A final project for designing and implementing a web search engine using Java, PHP (Laravel), and MySQL. This project includes components for crawling, indexing, ranking, and searching web pages.
- Web Crawler: Fetches web pages and their links for processing.
- Indexer: Extracts, analyzes, and indexes content from crawled pages.
- Ranker: Implements algorithms to rank web pages based on relevance.
- Search Module: Provides a search interface to query indexed data.
Component | Programming Language | Framework/Library | Database |
---|---|---|---|
Web Crawler | Java | Jsoup | MySQL |
Indexer | Java | Custom Logic | MySQL |
Ranker | Java | Custom Logic | MySQL |
Search Interface | PHP | Laravel | MySQL |
- Fetches web pages recursively and extracts links using Jsoup.
- Stores discovered links and their relationships in the database.
- Processes HTML content to extract keywords.
- Removes stop words and applies stemming for indexing.
- Stores indexed data in the MySQL database.
- Calculates the relevance of pages based on indexed keywords and other metrics.
- Stores the ranking results in the database for efficient retrieval.
- Laravel-based front-end for querying the indexed data.
- Displays ranked search results to the user.
-
Clone the repository:
git clone https://github.com/ariantron/WebSearchEngine.git cd WebSearchEngine
-
Set up the database:
- Install MySQL and create a database named
search_engine
. - Import the schema provided in the project.

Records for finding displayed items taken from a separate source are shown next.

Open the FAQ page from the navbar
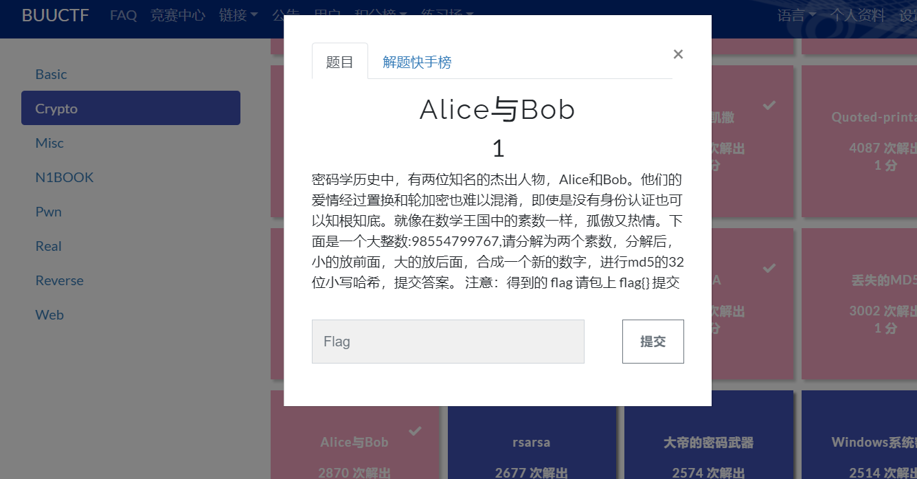coord(123,15)
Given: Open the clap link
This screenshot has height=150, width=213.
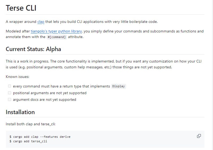Looking at the screenshot, I should [41, 22].
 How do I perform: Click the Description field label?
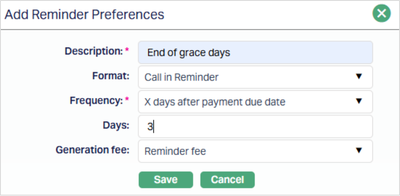click(94, 51)
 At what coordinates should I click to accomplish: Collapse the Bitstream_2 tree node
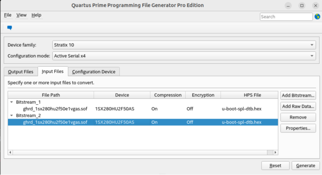click(x=11, y=115)
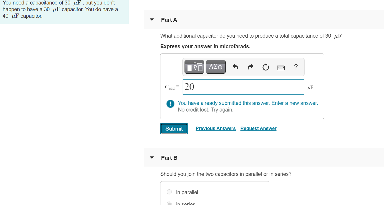The image size is (384, 205).
Task: Click the Cadd answer input field
Action: [x=243, y=87]
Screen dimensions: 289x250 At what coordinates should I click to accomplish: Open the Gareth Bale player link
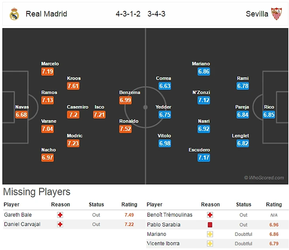18,215
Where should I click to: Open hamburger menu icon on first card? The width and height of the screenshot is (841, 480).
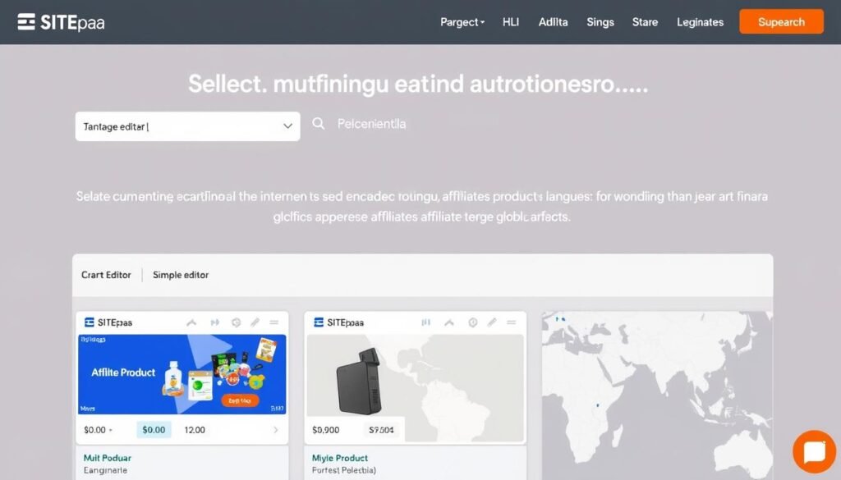click(274, 322)
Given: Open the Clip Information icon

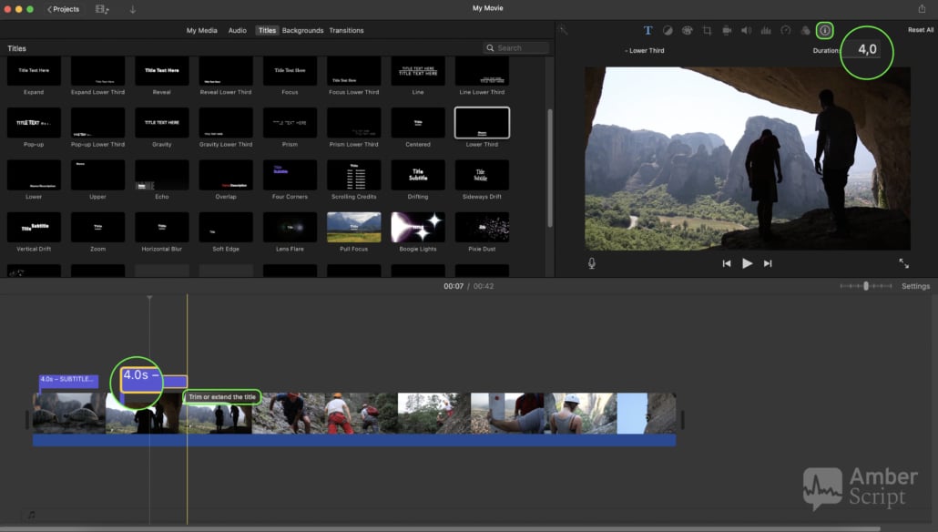Looking at the screenshot, I should [x=824, y=30].
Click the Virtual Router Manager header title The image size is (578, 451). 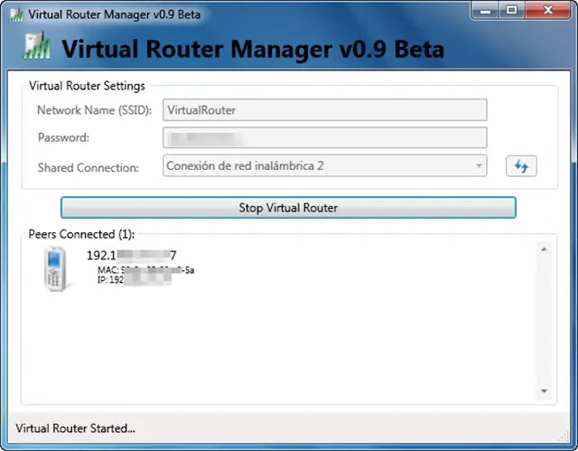253,49
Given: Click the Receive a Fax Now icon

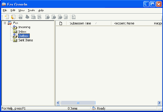Looking at the screenshot, I should tap(13, 17).
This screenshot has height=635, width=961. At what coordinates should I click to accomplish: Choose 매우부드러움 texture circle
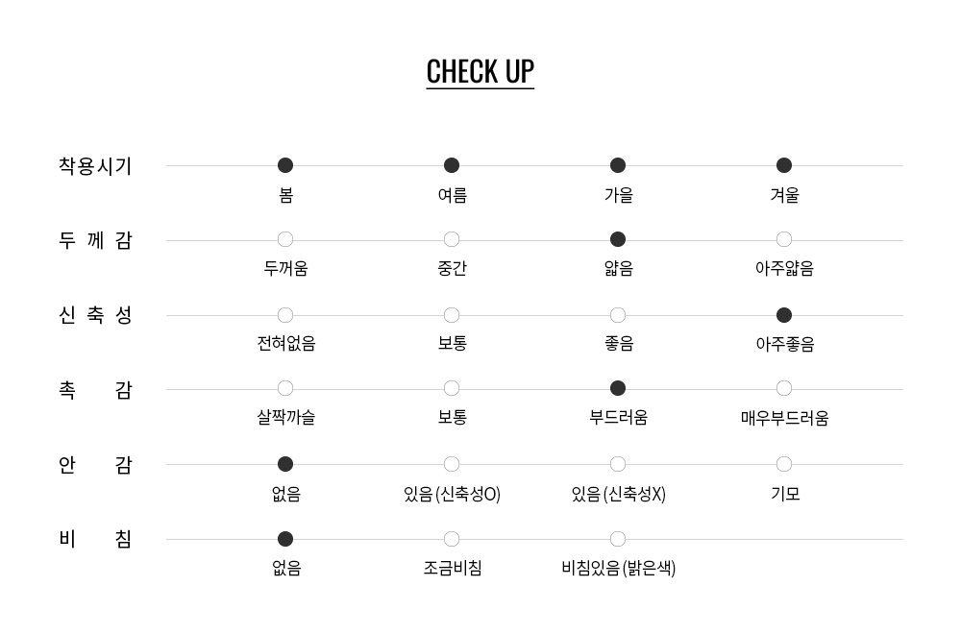[x=784, y=388]
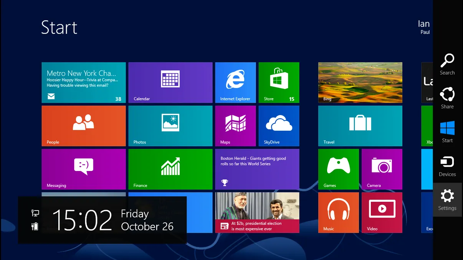
Task: Launch the SkyDrive app
Action: [x=279, y=126]
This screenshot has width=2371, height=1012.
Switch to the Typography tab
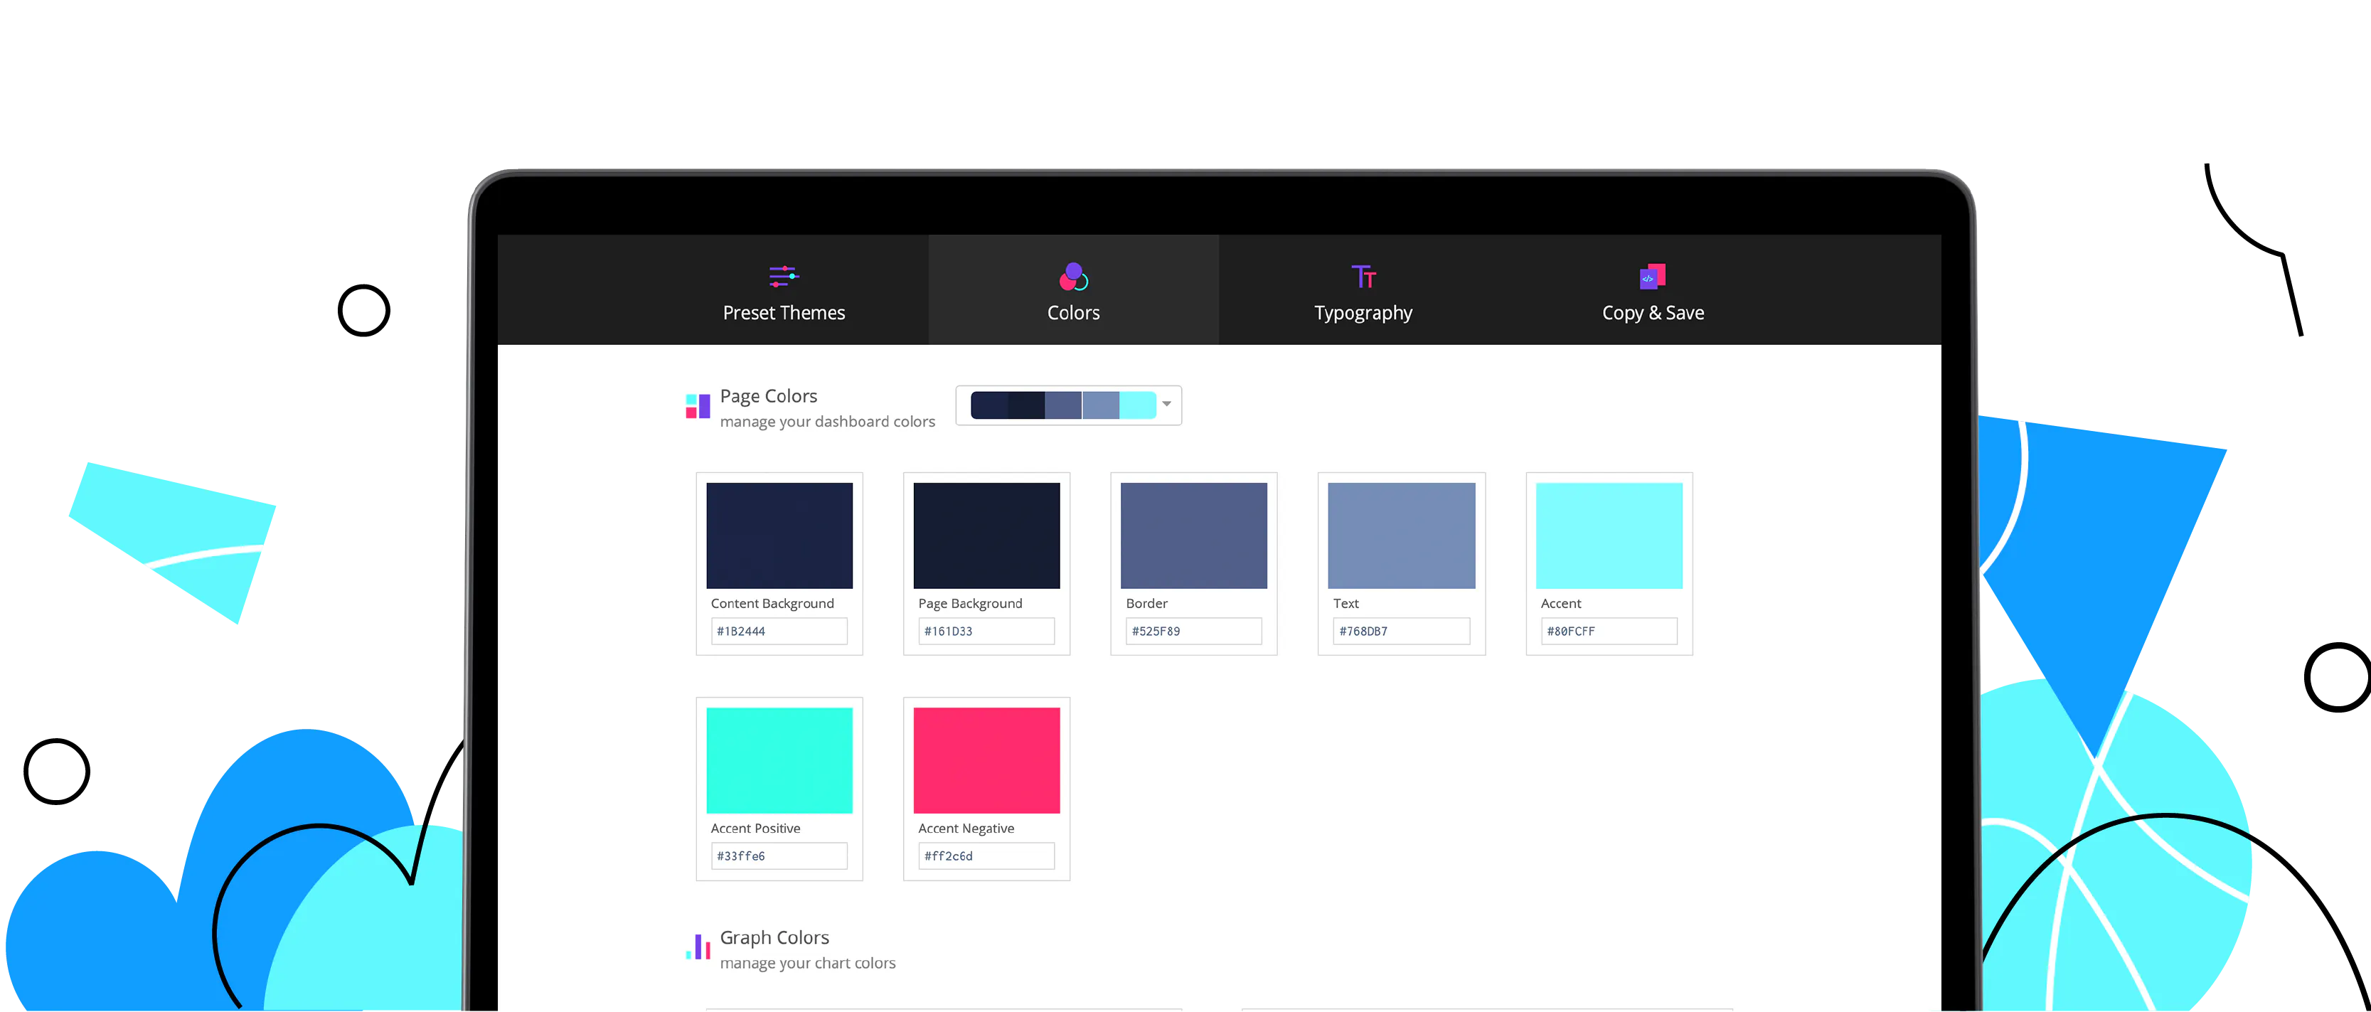pos(1363,312)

- Install MySQL and create a database named
-
Configure the database connection:
- Update the connection settings in Java and Laravel projects.
-
Build and run the components:
- Web Crawler: Compile and execute the Java classes under the
Crawler
package. - Indexer: Run the
Indexer
package for indexing web pages. - Search Interface: Start the Laravel application for querying and displaying results.
- Web Crawler: Compile and execute the Java classes under the
-
Start the Laravel development server:
php artisan serve
- Jsoup: For parsing HTML and extracting links (Jsoup on Maven).
- htmlcleaner: For cleaning and processing HTML content (htmlcleaner on Maven).
- MySQL Connector: For connecting Java applications to MySQL (MySQL Connector on Maven).
This project is licensed under the MIT License. See the LICENSE file for details.